**PROBLEMS AND TASKS:**
(a) Answer these questions from the tone-of-voice passage:
(i) Which translation agency is mentioned for using humor well on its social media?
(ii) Which Dutch pronoun does the passage prefer for business or government communication?
(iii) Which institute developed Schrijfassistent, and with which two partners?
(b) Can you write a continuation of the tone-of-voice passage that picks up after its last sentence?

Determine how you wish to communicate and anchor this in a Brand Personality Spectrum. By making decisions and communicating them internally, everyone will know what tone to adopt when communicating on behalf of the organisation.



Are you rather ‘fun’ than ‘serious’? Then spice up your social media posts with humor. Translation agency Blue Lines does an excellent job of this on their social media.

Best practices

Finally, we have a few best practices that will come in handy in determining your Tone of Voice, namely:

  • Think about your use of ‘you’ as a formal or informal pronoun in foreign languages. Nowadays, more and more organisations use the informal Dutch pronoun ‘je’. In Dutch, the formal use of you (‘u’ in Dutch) creates a certain distance. It can certainly still be used in official documents, but in business or government communication the informal use of you (‘je’ in Dutch) is to be preferred. Whichever you choose, be consistent. If you use ‘je’ on one page, then you should use it on every page. (In French, German and Spanish the formal pronoun is standard).
  • Use active instead of passive language. People react more favorably to active language. Let’s revisit our Tony Chocolonely example to illustrate this:
    • Active: Be part of the sweet solution.
    • Passive: Also become part of the sweet solution.
  • Mind your spelling. Winning someone’s trust is not easy. Especially when you’re a company. If you’re not 100% sure about your copy, then have it checked. For Dutch, a helpful tool is Schrijfassistent (literally: Writing Assistant), developed by the Institute for Living Languages (ILT) of the Catholic University of Leuven (KUL) in conjunction with public service broadcaster VRT and De Standaard newspaper.
  • Speak the language of your target group. Don’t oversimplify your communication, but be sure to keep it accessible. Only use jargon when it is self-evident to your target group. Striking the right balance is not easy, but practice makes perfect.
  • Use humor that fits your brand. As a business, you shouldn’t be afraid to crack the occasional joke. After all, humor acts as social glue. Just make sure it suits your Tone of Voice. can definitely get away with a provocative joke, but people would be less appreciative if the Belgian railways SNCB did the same. Having doubts about what is acceptable and what isn’t? A safe play on words can always put a smile on people’s faces. But don’t forget to do your research when writing about a more sensitive topic. Talk to someone who is well versed in your chosen subject, so you know what you’re talking about.

**DATA LINES:**
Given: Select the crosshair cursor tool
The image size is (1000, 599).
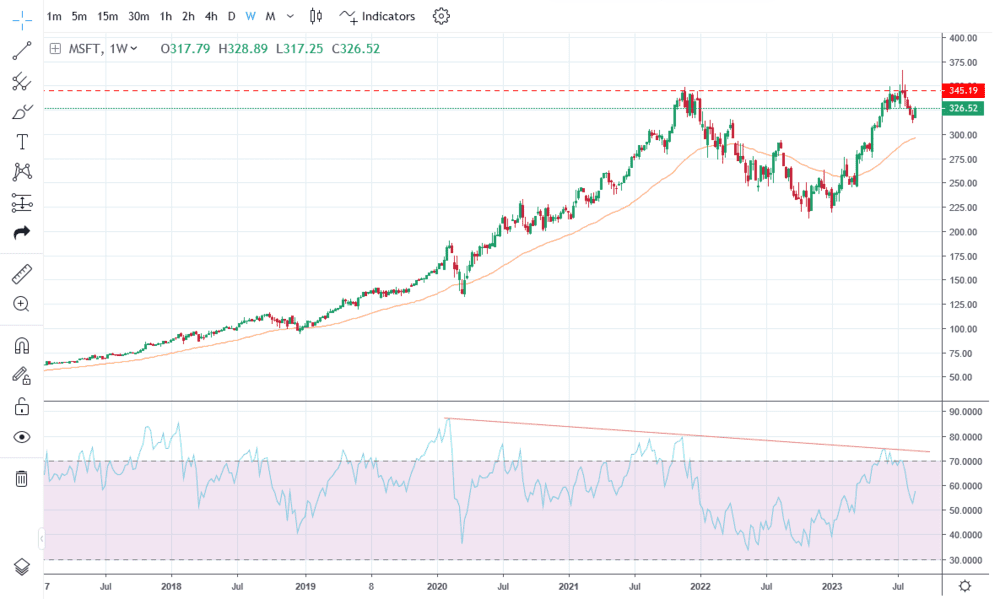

**ANSWER SET:**
(a)
(i) Blue Lines
(ii) The informal pronoun 'je'
(iii) The Institute for Living Languages (ILT) of the Catholic University of Leuven (KUL), with public service broadcaster VRT and De Standaard newspaper

(b)
  • Mind your punctuation.
    • A comma can definitely bring added value to your text. When used correctly a comma brings pause where needed, and therefore adds that little bit of extra information.
    • Go easy on the exclamation marks. On occasion, you may catch yourself being too generous with the use of exclamation marks. We understand you want to show enthusiasm but, in this case, less really is more.
    • Asking questions in your copy works well (particularly on social media) to invite interaction. For instance, with our blog post ‘Ethics is not at odds with business’, you could easily ask ‘Do you agree?’.
  • Take account of different channels. As mentioned above, you will rarely communicate in the same way on different channels. A few rules of thumb:

Once you’ve settled on a Tone of Voice, you must write out your guidelines in a brand book and make it available to all employees. Describe your Tone of Voice by using instructive terms such as ‘informal’, ‘activating’ or ‘clear’ and add transparent instructions of what to avoid: informal, but not too jovial. This will help your colleagues find that balance faster while making your Tone of Voice more tangible. When applied correctly by every member of the organisation, your Tone of Voice will bring consistency and therefore recognisability.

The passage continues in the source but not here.